The reintroduction of thalidomide in the pharmacotherapy greatly stimulated the interest in the synthesis and pharmacological evaluation of phthalimide analogs with new and improved activities and also greater safety. In the present study, we evaluated the activities of two phthalimide analogs devoid of the glutarimide ring, namely 2-phthalimidethanol (PTD-OH) and 2-phthalimidethyl nitrate (PTD-NO), in experimental models of inflammatory pain and edema in male C57BL/6J mice. Intraplantar (i.pl.) injection of carrageenan (300μg) induced mechanical allodynia and this response was inhibited by previous per os (p.o.) administration of PTD-OH and PTD-NO (750mg/kg) and also by thalidomide (500 or 750mg/kg). The edema induced by carrageenan was also inhibited by previous p.o. administration of PTD-OH (500 and 750mg/kg) and PTD-NO (125, 250, 500 or 750mg/kg), but not by thalidomide. Carrageenan increased tumor necrosis factor (TNF)-α and CXCL1 concentrations and also the number of neutrophils in the paw tissue. Previous p.o. administration of PTD-NO (500mg/kg) reduced all the parameters, while PTD-OH (500mg/kg) reduced only the accumulation of neutrophils. Thalidomide, on the other hand, was devoid of effect on these biochemical parameters.
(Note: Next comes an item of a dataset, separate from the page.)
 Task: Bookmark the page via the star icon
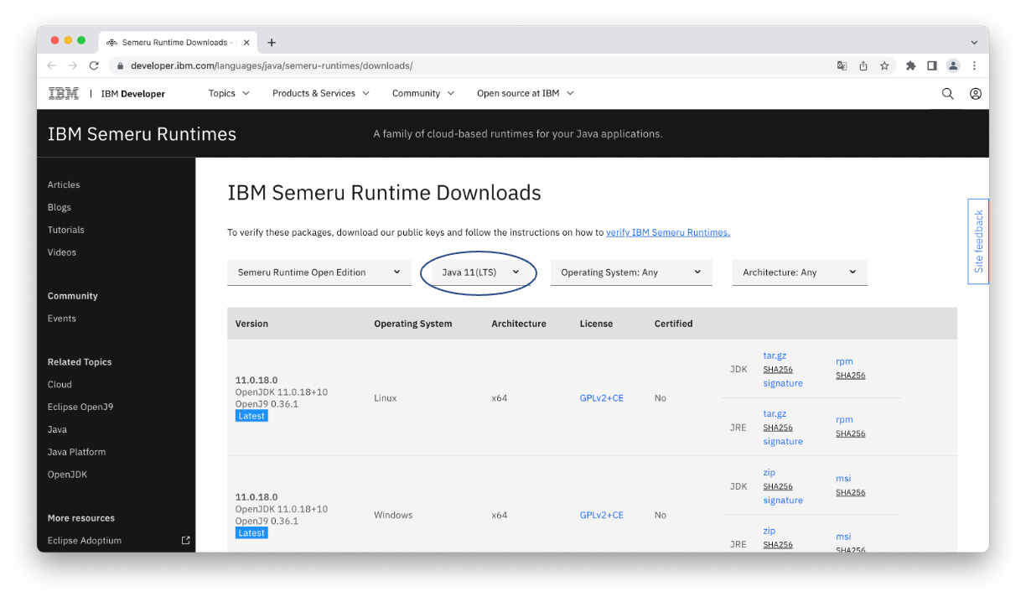point(885,65)

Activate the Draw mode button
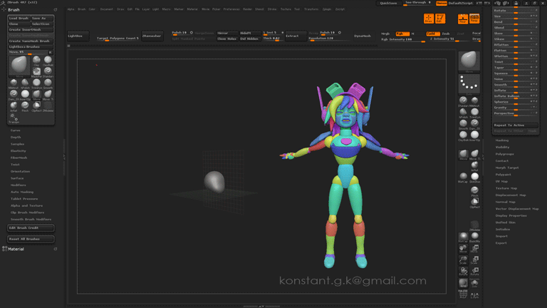[x=428, y=19]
Plasma concentrations of nitrite were increased after p.o. administration of the phthalimide analog coupled to a NO donor, PTD-NO (500mg/kg), but not after administration of PTD-OH or thalidomide. In conclusion, our results show that small molecules, structurally much simpler than thalidomide or many of its analogs under investigation, exhibit similar activities in experimental models of pain and inflammation. Finally, as there is evidence that the glutarimide moiety contributes to the teratogenic effect of many thalidomide analogs, our results indicate that phthalimide analogs devoid of this functional group could represent a new class of analgesic and anti-inflammatory candidates with potential greater safety. •2-Phthalimidethanol and 2-phthalimidethyl nitrate reduce inflammatory pain and edema.•2-Phthalimidethyl nitrate reduces TNF-α and CXCL1 concentrations and MPO activity.•2-Phthalimidethyl nitrate increases nitrite concentrations.